Activity: In the listing below, find the line holding "How do I perform: Open" and the line holding "Instruction: Open the". Write out those two lines and all lines between, exactly, and nothing more.

Extracted entries:
··········

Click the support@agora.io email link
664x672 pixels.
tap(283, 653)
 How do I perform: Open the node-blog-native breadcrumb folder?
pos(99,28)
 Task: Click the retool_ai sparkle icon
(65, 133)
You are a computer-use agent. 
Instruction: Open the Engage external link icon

··········

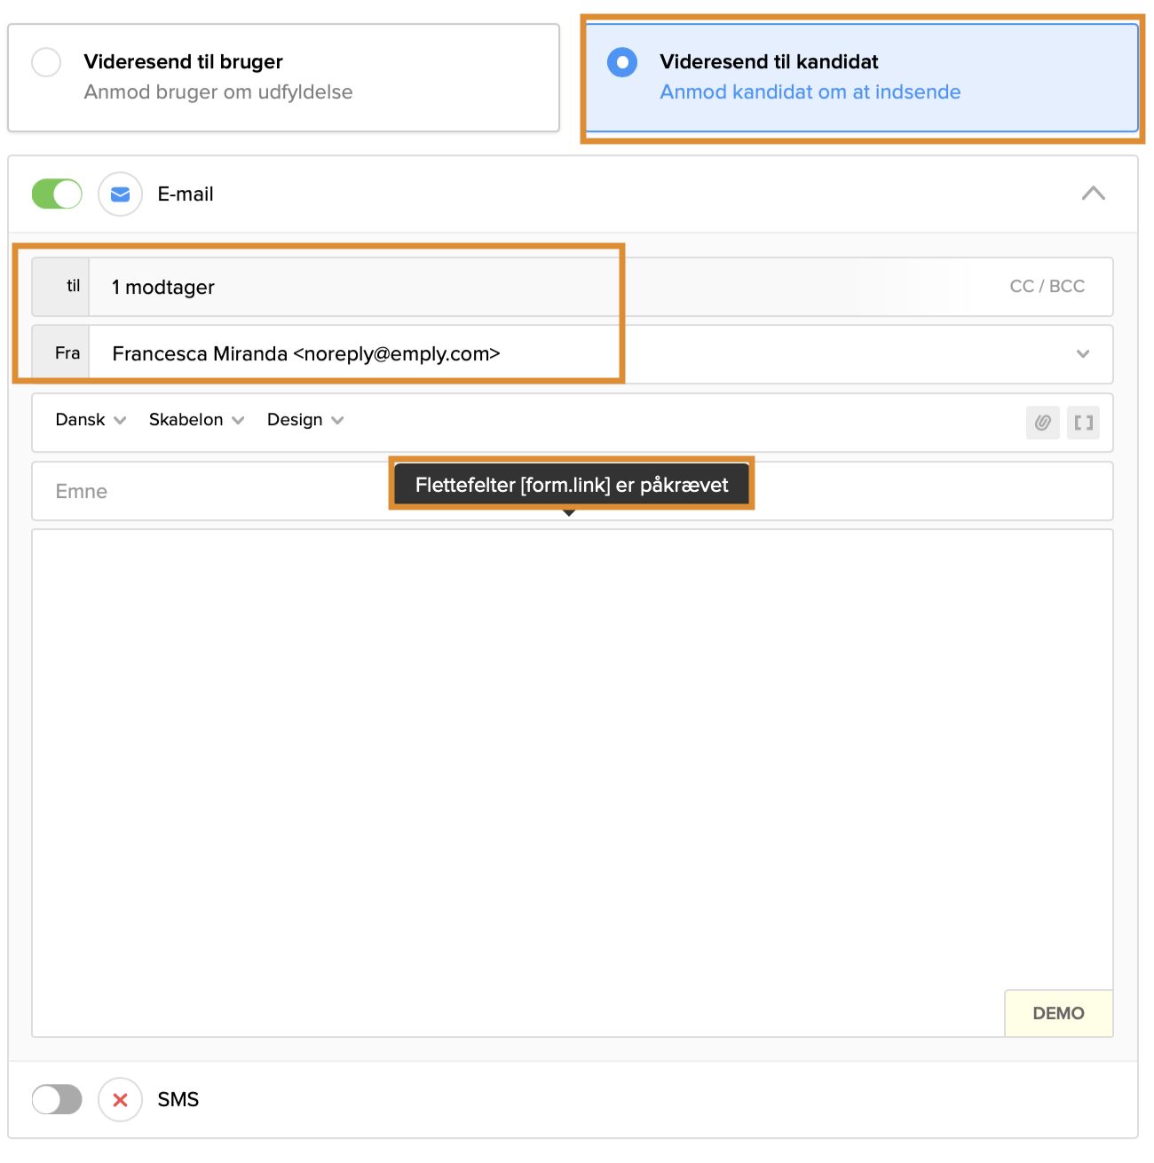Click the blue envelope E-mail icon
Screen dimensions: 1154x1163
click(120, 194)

··········

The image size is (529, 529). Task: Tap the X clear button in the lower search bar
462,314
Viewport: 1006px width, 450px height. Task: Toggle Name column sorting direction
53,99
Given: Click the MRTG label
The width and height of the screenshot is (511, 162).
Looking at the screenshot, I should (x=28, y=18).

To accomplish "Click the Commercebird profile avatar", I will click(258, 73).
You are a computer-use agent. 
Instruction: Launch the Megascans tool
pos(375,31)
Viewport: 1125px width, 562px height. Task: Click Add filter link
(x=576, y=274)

··········

Answer below:
 How do I perform: Open the node-blog-native breadcrumb folder?
pos(99,28)
 Task: Click the retool_ai sparkle icon
(65, 133)
You are a computer-use agent. 
Instruction: Open the Engage external link icon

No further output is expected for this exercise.